3. Mercado Financeiro: Mário Mesquita no radar da Fazenda

A pré-campanha de Flávio Bolsonaro começou a movimentar nomes para um eventual ministério da Fazenda. Mário Mesquita, economista-chefe do Itaú, é um dos nomes cotados. Ele deixará o cargo no banco em breve por questões estatutárias. A lista de possíveis nomes liberais inclui ainda: Roberto Campos Neto, Mansueto Almeida, Gustavo Montezano e Adolfo Sachsida.

4. Judiciário e o Caso Master

O ministro Dias Toffoli declarou-se suspeito, por “foro íntimo”, para relatar o pedido de abertura da CPI do Master e o julgamento sobre a prisão do banqueiro Daniel Vorcaro. O caso foi redistribuído para o ministro Cristiano Zanin. Enquanto isso, a CPI do Crime Organizado no Senado avançou com a quebra de sigilos bancários e telemáticos de envolvidos no caso.
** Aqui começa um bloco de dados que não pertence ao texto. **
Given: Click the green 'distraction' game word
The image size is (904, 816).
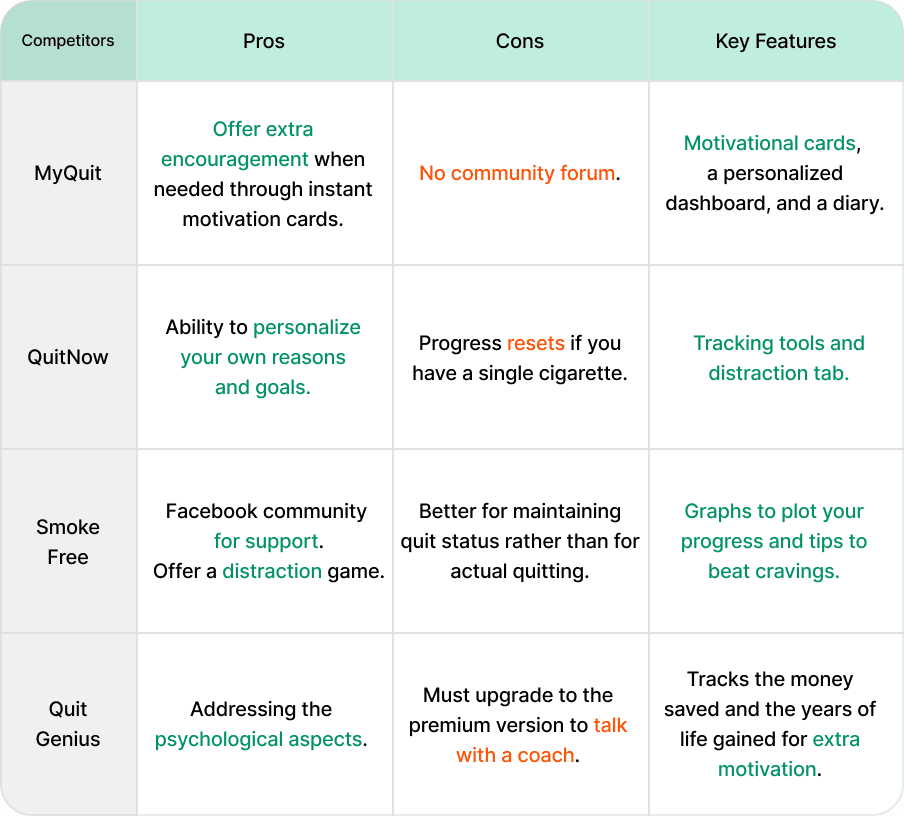Looking at the screenshot, I should pyautogui.click(x=272, y=571).
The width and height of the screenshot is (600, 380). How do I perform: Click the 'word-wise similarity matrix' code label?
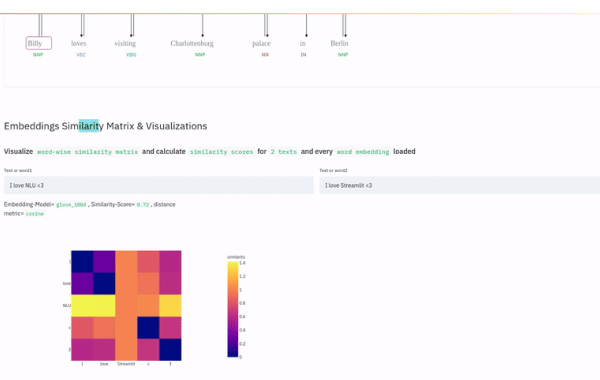click(87, 152)

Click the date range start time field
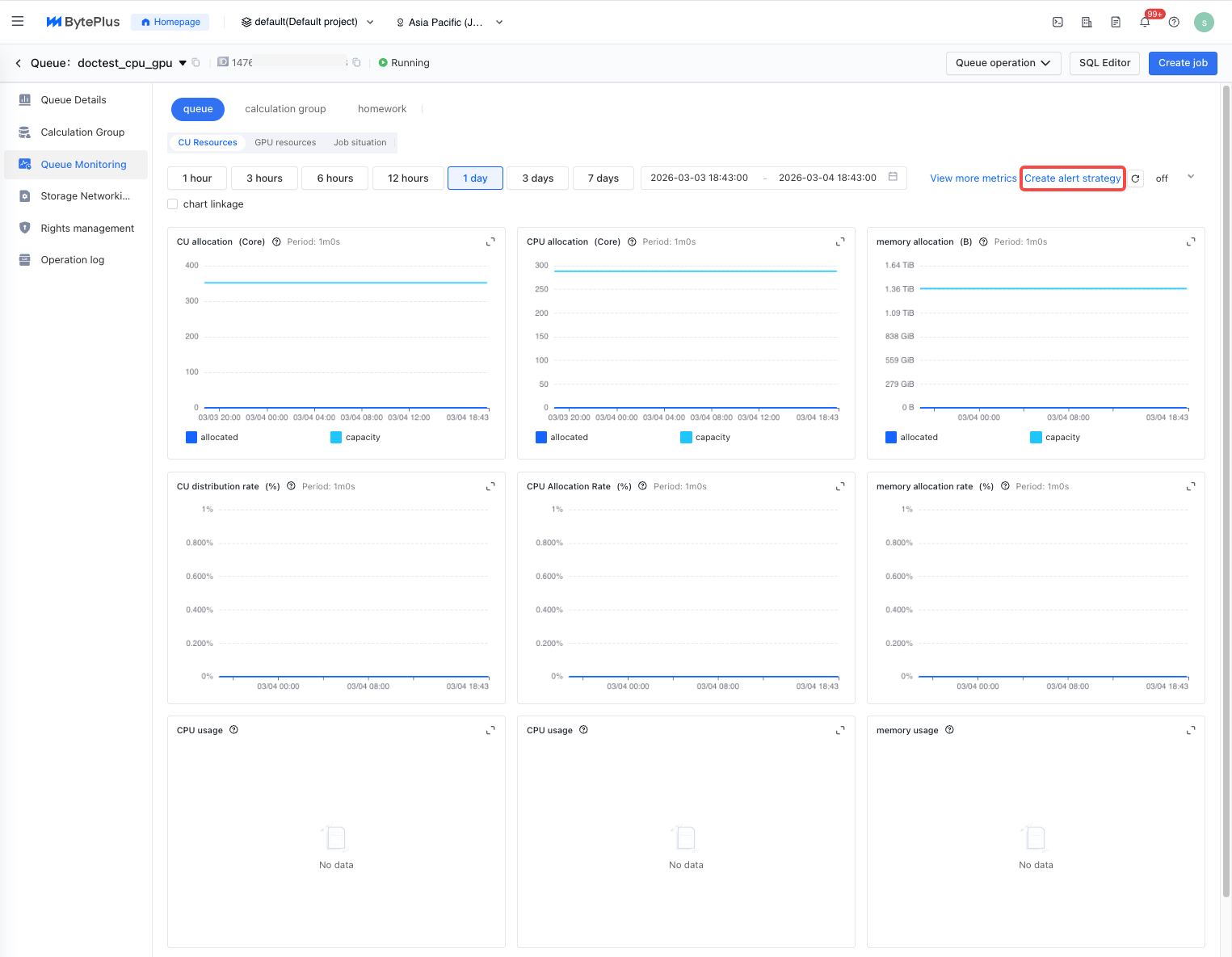700,178
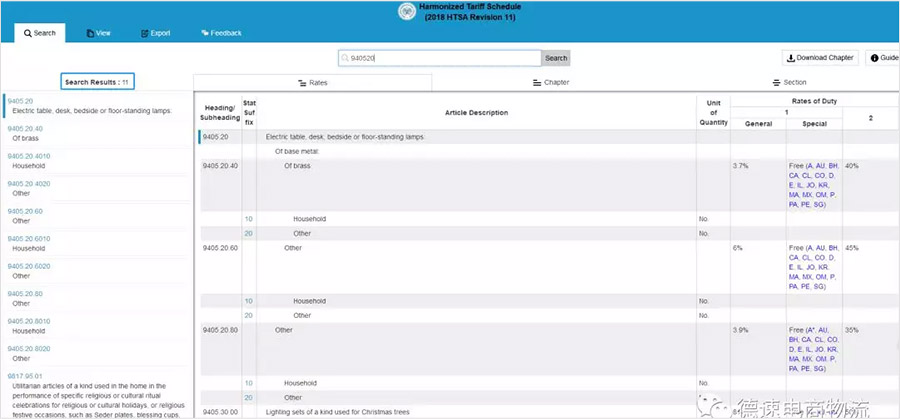Switch to the Section panel tab

789,82

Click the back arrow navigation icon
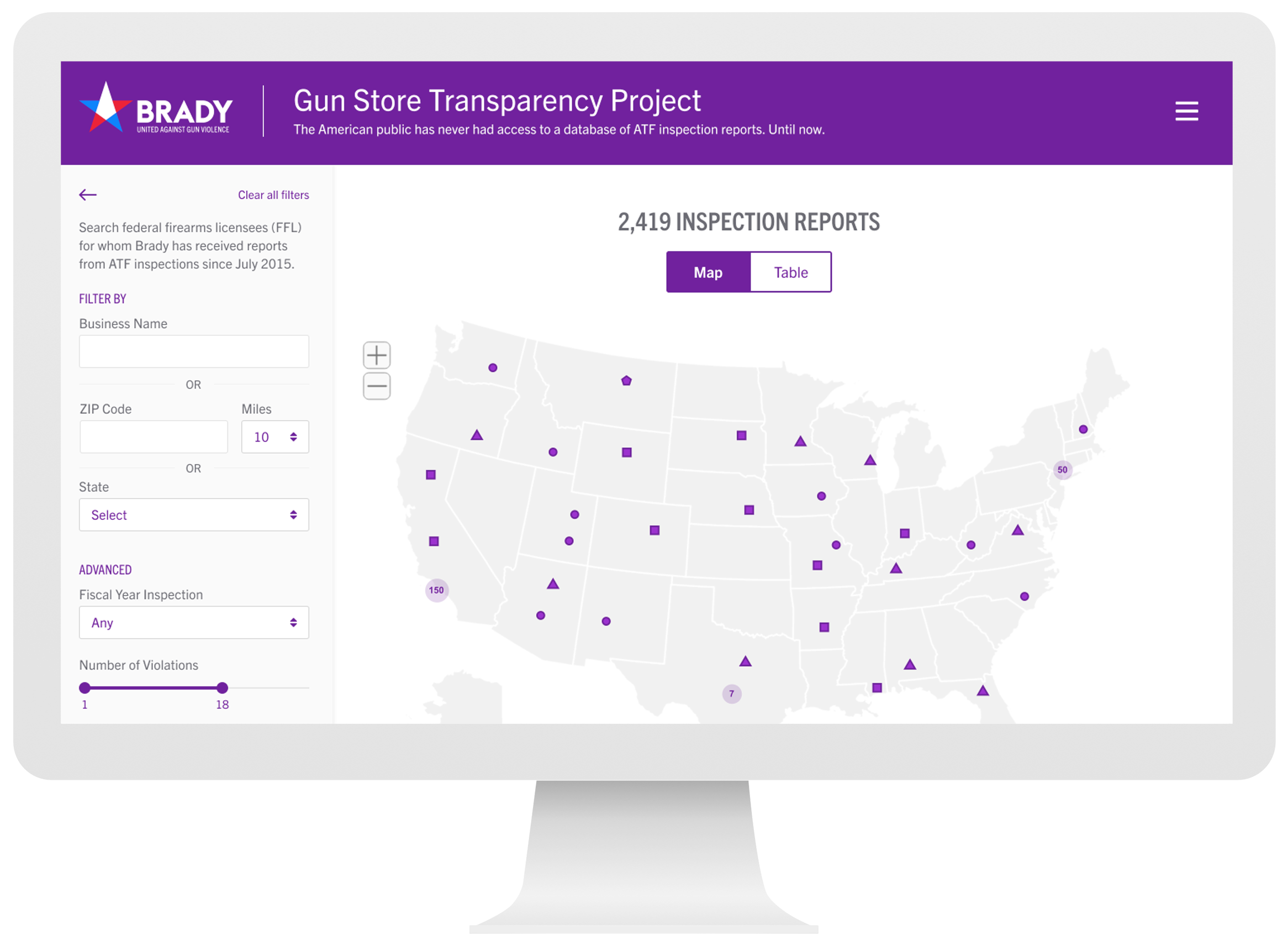click(x=88, y=194)
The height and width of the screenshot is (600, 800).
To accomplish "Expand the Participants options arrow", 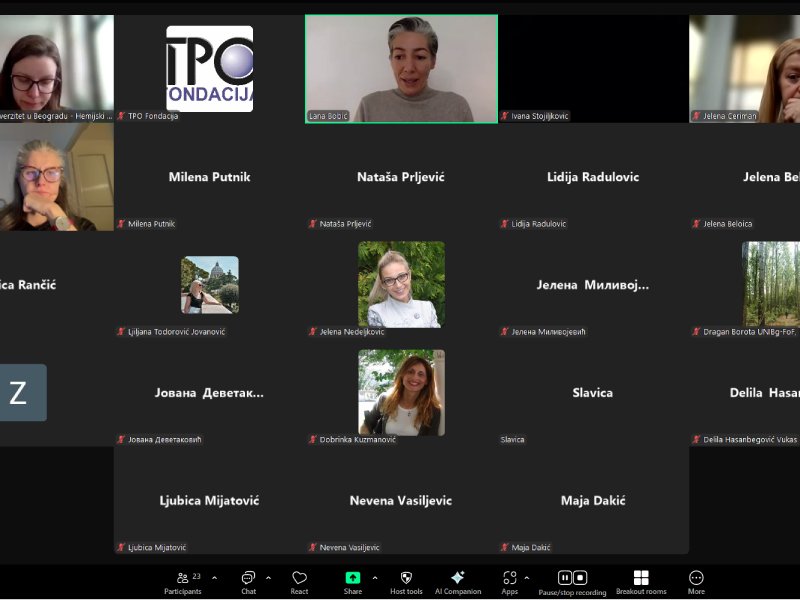I will point(214,577).
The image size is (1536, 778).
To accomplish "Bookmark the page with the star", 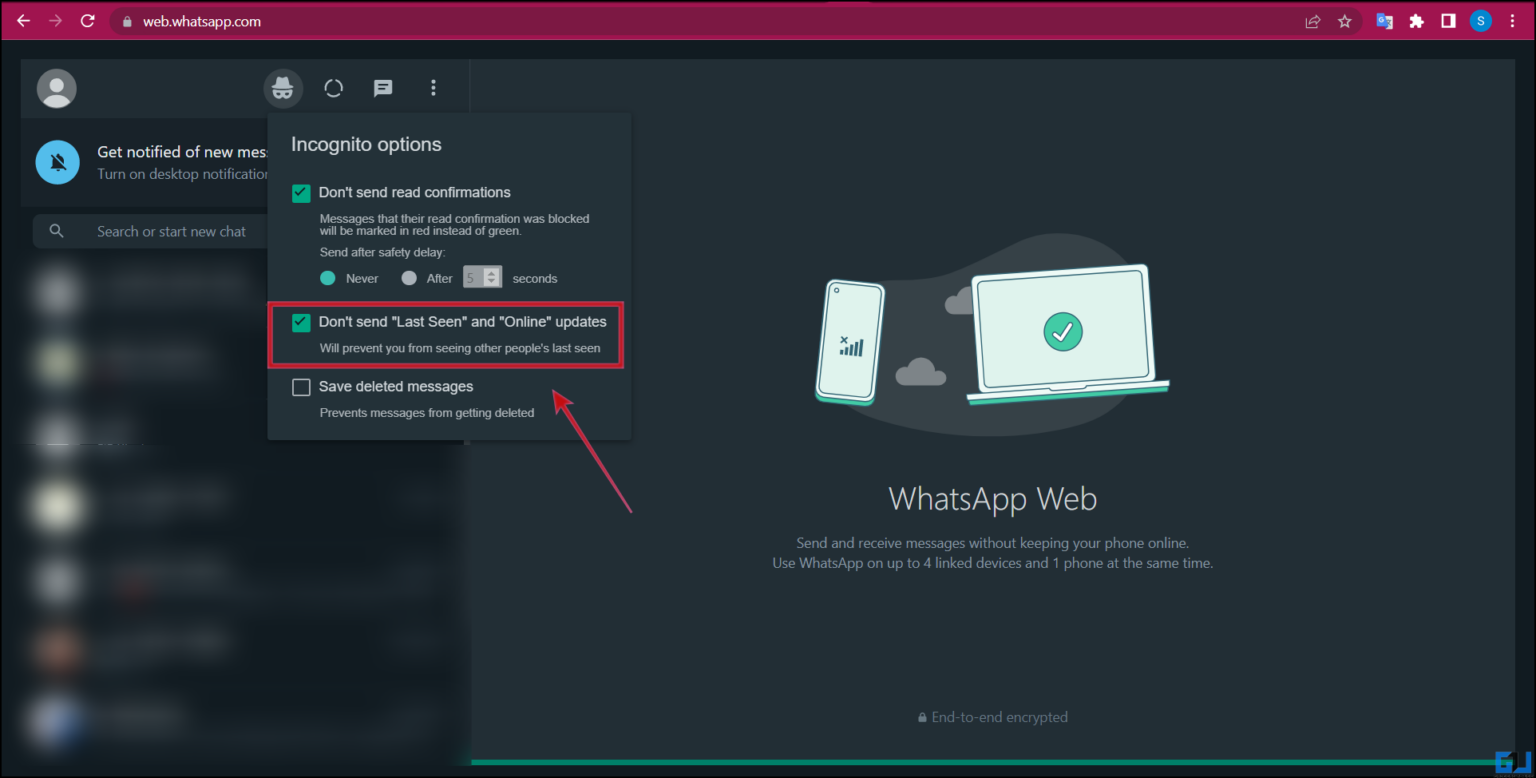I will point(1344,20).
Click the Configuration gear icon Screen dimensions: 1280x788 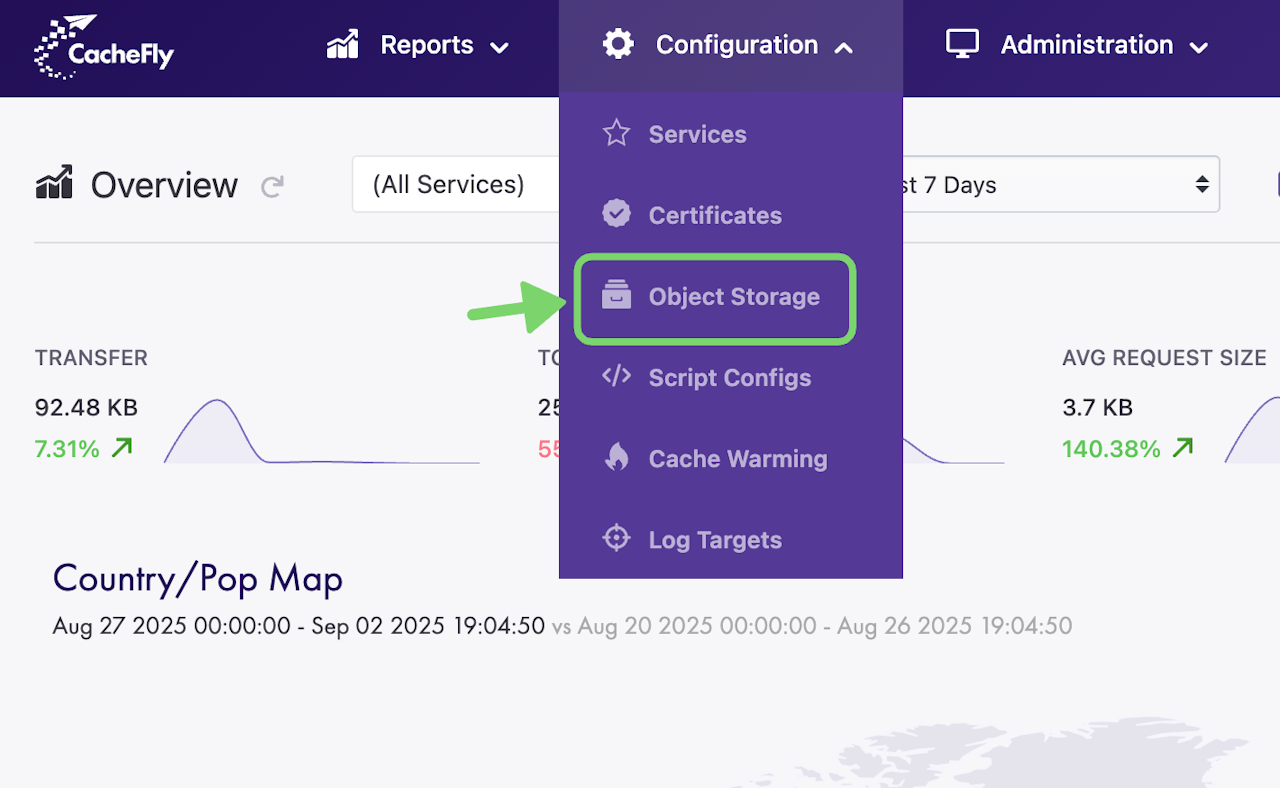tap(618, 45)
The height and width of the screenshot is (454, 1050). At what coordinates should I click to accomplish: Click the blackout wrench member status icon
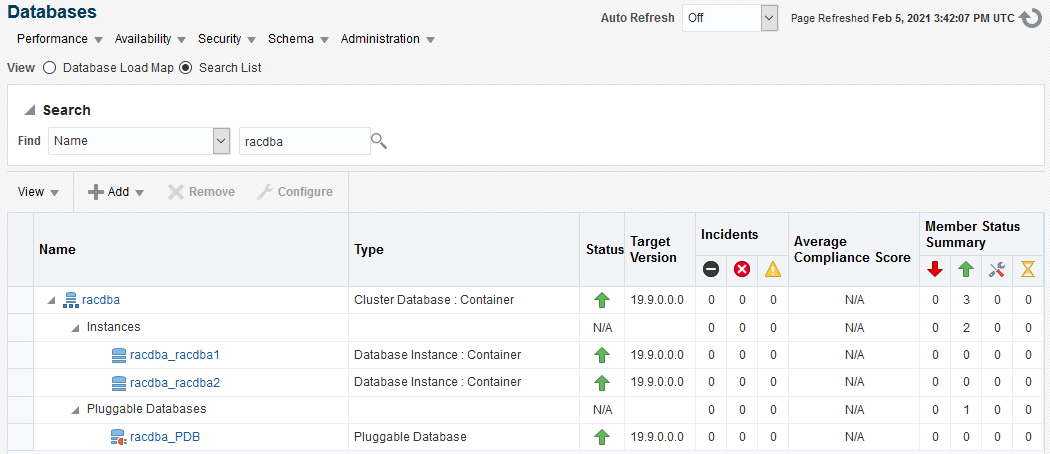(996, 269)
5. Efeito Cascata no Distrito Federal

O governador do DF, Ibaneis Rocha (MDB), enfrenta o impacto direto das investigações envolvendo o BRB e o Banco Master. Embora mantenha o plano de deixar o cargo em 28 de março para concorrer ao Senado, aliados já veem o cenário como incerto devido ao isolamento político e ao risco de perda do foro privilegiado.

6. Economia e Tecnologia: Patentes e IA

  • Inovação: O Movimento Brasil pela Inovação destaca o atraso crônico do INPI, citando casos que levaram 17 anos para o registro de patentes, como a molécula de polilaminina da UFRJ. O PL 5810/2025 surge como tentativa de corrigir essa lentidão estatal.
  • Data Centers: O governo busca alternativas jurídicas para recriar o regime especial Redata, voltado a infraestrutura digital, após o vencimento da medida provisória correspondente.

7. Pauta Trabalhista: Escala 6×1

O relator da PEC da escala 6×1, deputado Paulo Azi, planeja votar seu relatório na CCJ em abril. O debate central gira em torno da transição e do impacto nos custos para diferentes setores da economia, buscando um consenso entre a redução de jornada e a manutenção da viabilidade empresarial.